━━━━━ Data to process
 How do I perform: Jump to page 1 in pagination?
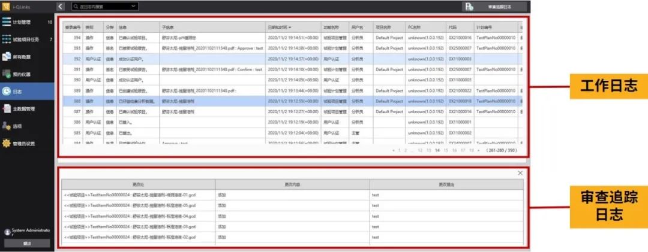(x=399, y=150)
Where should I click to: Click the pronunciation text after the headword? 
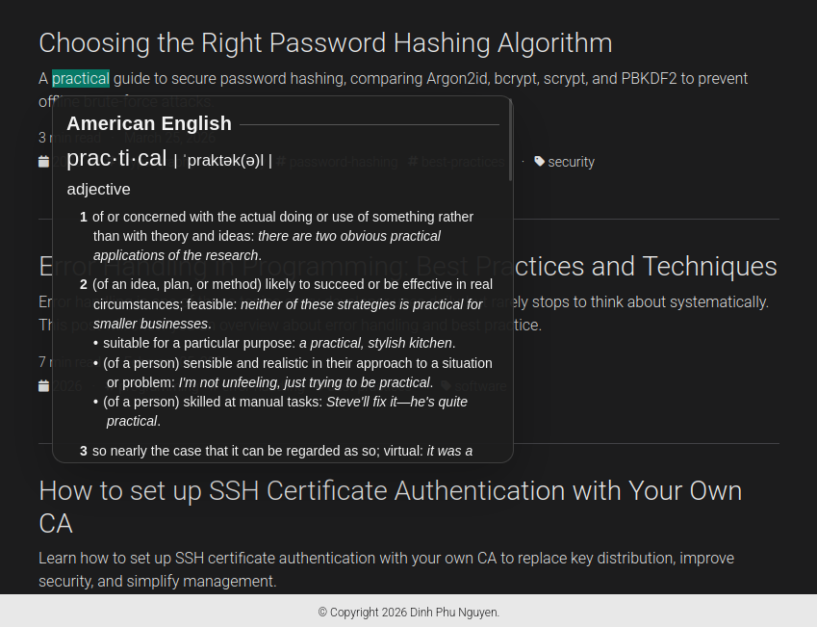point(223,161)
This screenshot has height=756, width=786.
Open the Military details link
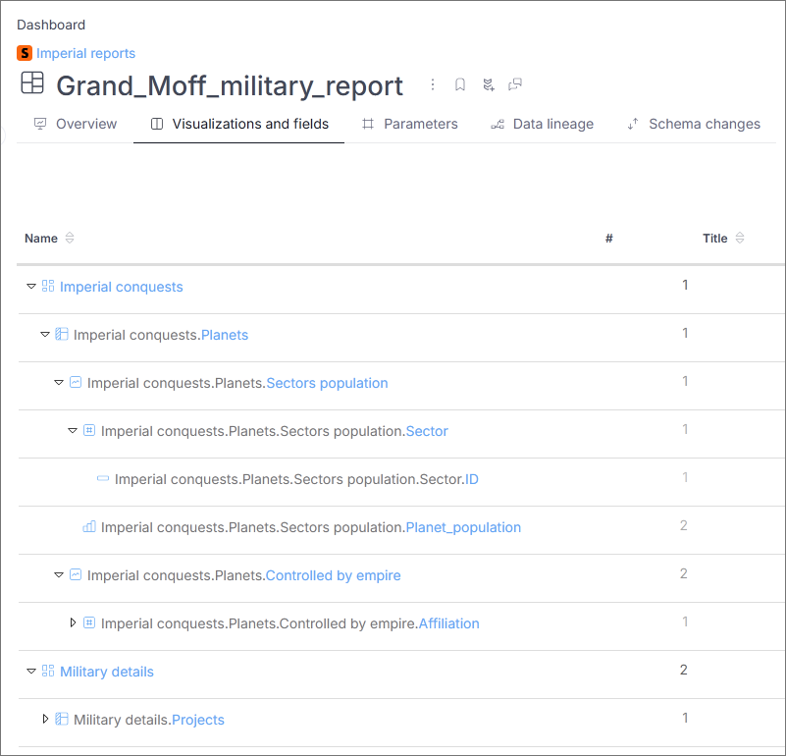pos(107,672)
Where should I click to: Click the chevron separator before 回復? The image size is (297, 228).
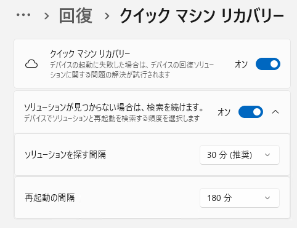point(47,16)
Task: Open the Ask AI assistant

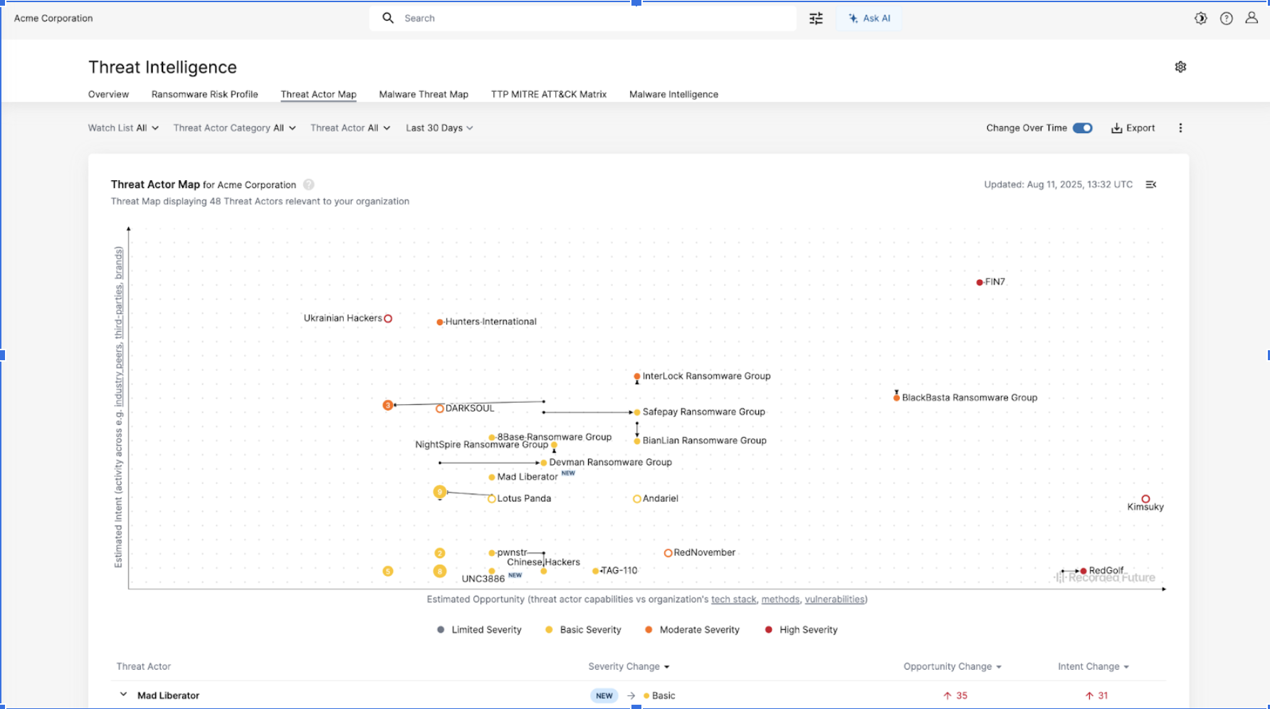Action: [869, 19]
━━━━━━━━━━
- [What you are asked to do]: Copy, exactly and exclusively, the lines beginning with the one that contains "Where should I click to: Click the chevron" and ending with the last line of the listing; pictures are to be omitted.

- [Reply]:
Where should I click to: Click the chevron separator before 回復? The image size is (297, 228).
point(47,16)
Task: Open the Ask AI assistant

Action: [869, 19]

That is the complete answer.